DNS based ad blocking does not block video ads served by streaming services. You'll need a modified client specific to the service you want to block ads for to achieve that.

[–] dandroid@dandroid.app 4 points 10 months ago (1 children)

I set up pihole a few months ago. I added a few dozen of the highest recommended block lists, but I wasn't impressed at all. It didn't seem very effective at blocking ads in both real world tests and tests that I found online specifically for testing your adblocker.

[–] khorak@lemmy.dbzer0.com 7 points 10 months ago (2 children)

The best test I have is my wife complaining, that ads in Google results cannot be opened. It seems to work flawlessly for me 😂

On a more serious note, what tests are these? The thing is, the ad domain is either in the blocklist or not. Ads inside apps are hard to block (I even have adaway on my android, and some slip through as eg Instagram reuses the backend domains/endpoints for ad delivery).

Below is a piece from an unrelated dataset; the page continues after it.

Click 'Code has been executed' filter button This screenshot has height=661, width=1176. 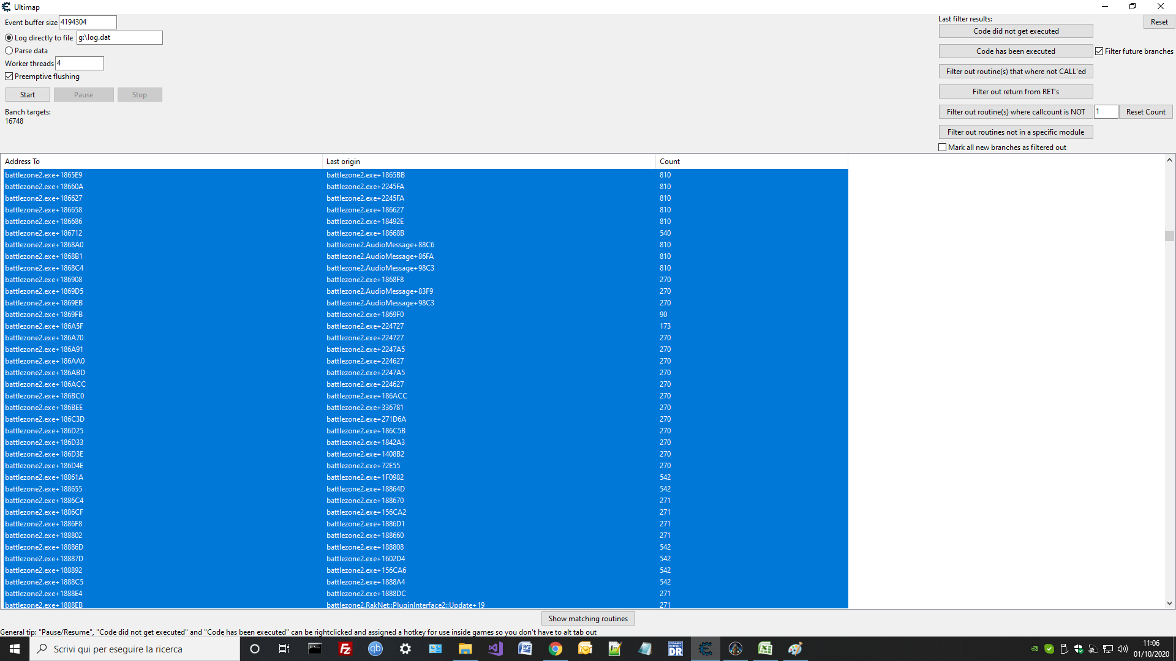pos(1016,51)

[–] m_randall@sh.itjust.works 3 points 10 months ago* (last edited 10 months ago)

There’s nothing really bad with PiHole but I moved from it to AdGuard, both on proxmox. The UI brought me in, makes management a bit easier. It also supports DoH right out of the box.

Try em both. See what you think.

[–] StreetKid@reddthat.com 3 points 10 months ago

I am very happy with Blocky https://github.com/0xERR0R/blocky

No UI, just a simply config file if that is your thing.

[–] LunchEnjoyer@lemmy.world 2 points 10 months ago

NextDNS is awesome if you want the simple solution, and don't have any hardware to install services on. Thee free version is somehwta limited to queries(300k per month), but personally didn't hit those when I was using the free tier.

NextDNS has a lot of nice customization and can easily had custom block lists. The pro version is 2euros a month I believe. I personally stick with NextDNS due to never having to worry about updating the service and it always just works. I also have it hooked to my Tailnet, that way all my devices use it by default.

But ofc, Pihole, Adguard and the rest are also awesome. Best to just pick one that looks good for you. The end goal here is to just have something running in the background rather than nothing.

[–] slazer2au@lemmy.world 2 points 10 months ago

Pinhole is still a thing. If you want other options there is also adguard.

[–] glowie@h4x0r.host 2 points 10 months ago

Safing.io Portmaster

[–] indigomirage@lemmy.ca 2 points 10 months ago

Pfblockerng on pfsense is very powerful.

[–] BeardedSingleMalt@kbin.social 2 points 10 months ago (1 children)

One thing I've found is it's good at blocking ads via mobile gaming. The downside is if those ads return rewards in-game.